### To be done
Can you rewrite the paragraph in the Chromebook ARM email below that begins "Yes, I have done this method" as a short bulleted list that keeps its main facts?

### Excerpted text
[Nix-dev] A few questions about ARM support and NixOS on a Chromebook

Luke Clifton ltclifton at gmail.com
Wed Feb 11 02:45:18 CET 2015


Yes, I have done this method in the past as well, but like you say, it only
helps with C and C++. I'd rather have a set up which works for everything
first, and then selectively try and optimise pieces of it (like using
distcc). Although I was wondering how this would play with Nix and getting
"reproducible" builds. I assume that the cross compilers aren't set up by
nix, and that some sort of override is happening? I'll take a look at the
notes on the wiki.

On 10 February 2015 at 23:14, Wout Mertens <wout.mertens at gmail.com> wrote:

> There's another option : build natively with distcc pointing to
> cross-compilers on x86 boxes. All the configuration etc happens natively
> and the compiles themselves are sped up. I wonder if that's the approach
> Vladimír Čunát took earlier? He made the notes on how to set up distcc for
> raspberry pi on the wiki iirc.
>
> Yet another option : run the above option in qemu, running the whole thing on
> an x86 box with the heaviest lifting done natively.
>
> These only speed up C/C++ of course.
>
> Wout.
>
> On Mon, Feb 9, 2015, 5:01 PM Harald van Dijk <harald at gigawatt.nl> wrote:
>
>> On 09/02/2015 15:57, James Haigh wrote:
>>
>> On 09/02/15 14:16, Harald van Dijk wrote:
>>
>> On 09/02/2015 14:55, James Haigh wrote:
>>
>> On 28/01/15 07:42, Luke Clifton wrote:
>>
>> Hi Bjørn,
>>
>>  I have read that thread. I agree with you 100% that native builds (on
>> real or virtual hardware) is the only way this can work. Upstream doesn't
>> usually care if their software can cross compile, and they can't maintain
>> it themselves even if they did. Sometimes it isn't even an option, e.g. GHC
>> still can't cross compile template Haskell yet.
>>
>> I don't understand why cross-compilation is even a thing, other than
>> decades of false assumptions being baked into compilers.

### Record list
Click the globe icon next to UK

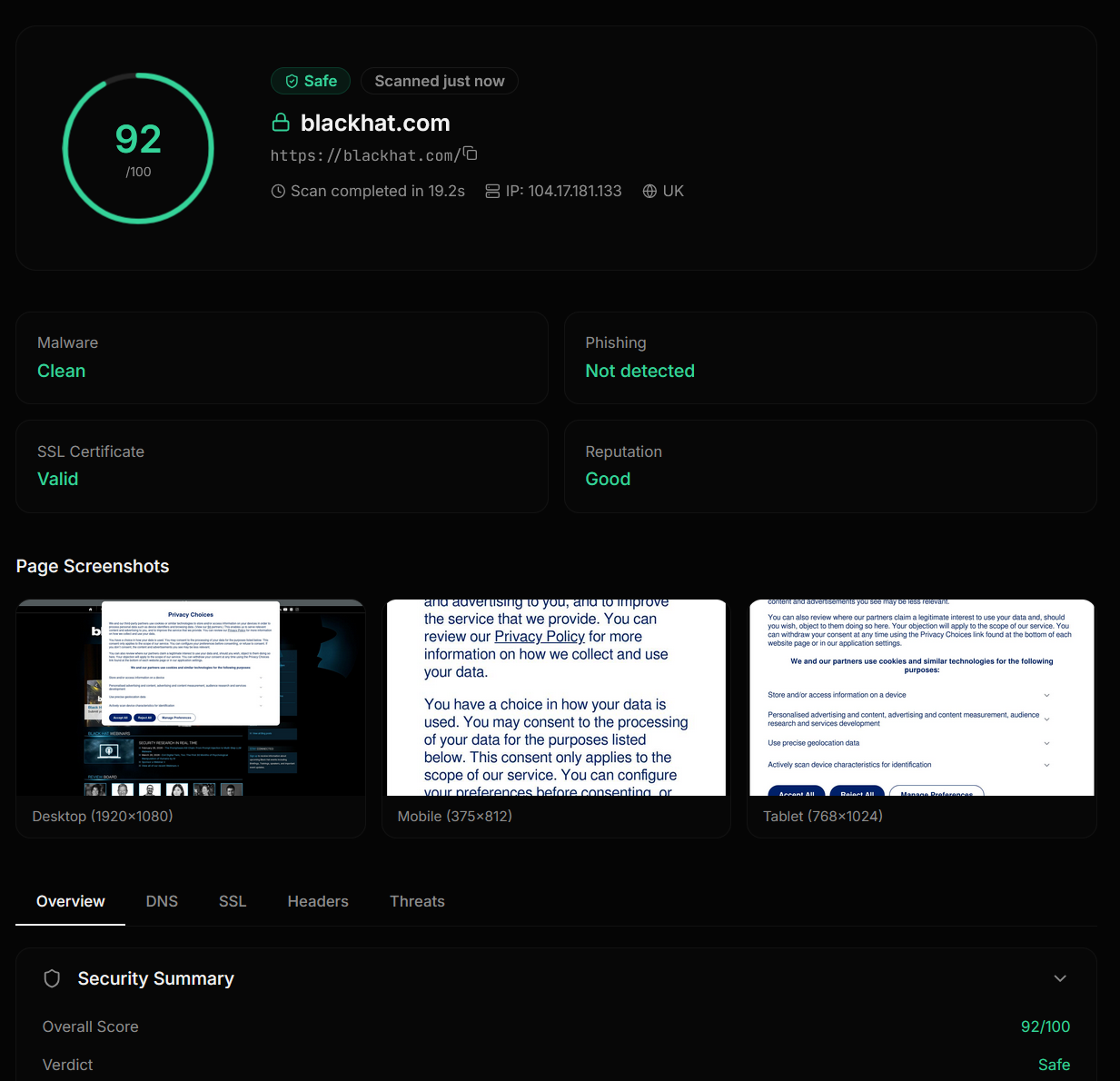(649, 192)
...
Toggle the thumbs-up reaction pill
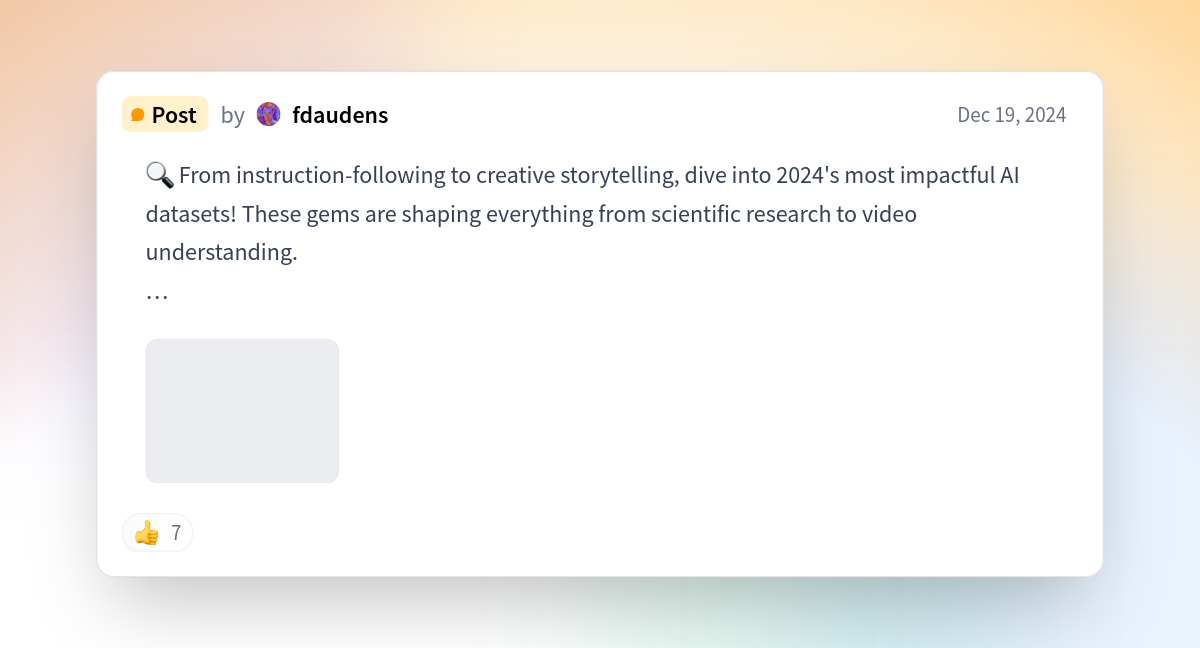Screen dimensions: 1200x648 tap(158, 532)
* * *
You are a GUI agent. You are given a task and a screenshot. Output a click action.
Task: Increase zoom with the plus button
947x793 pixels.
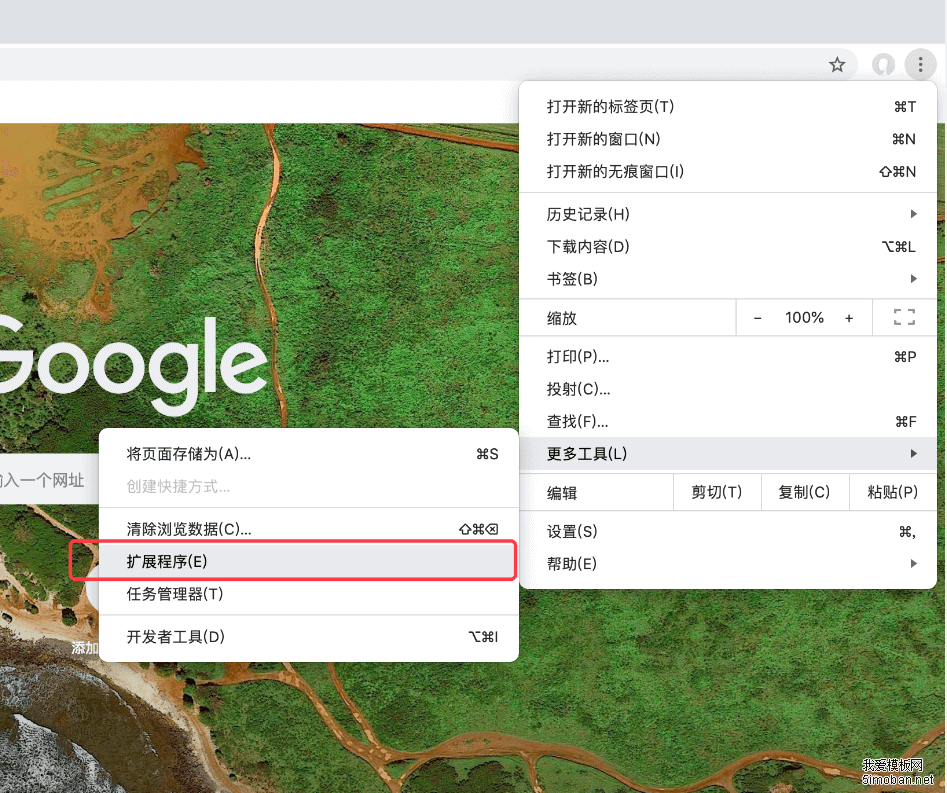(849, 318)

### Complete response
- The writer has used this method before, but it only helps with C and C++.
- They would rather first have a setup that works for everything, then selectively optimize parts of it, such as by using distcc.
- They wonder how this would work with Nix and "reproducible" builds.
- They assume Nix doesn't set up the cross compilers and that some kind of override is happening.
- They plan to look at the notes on the wiki.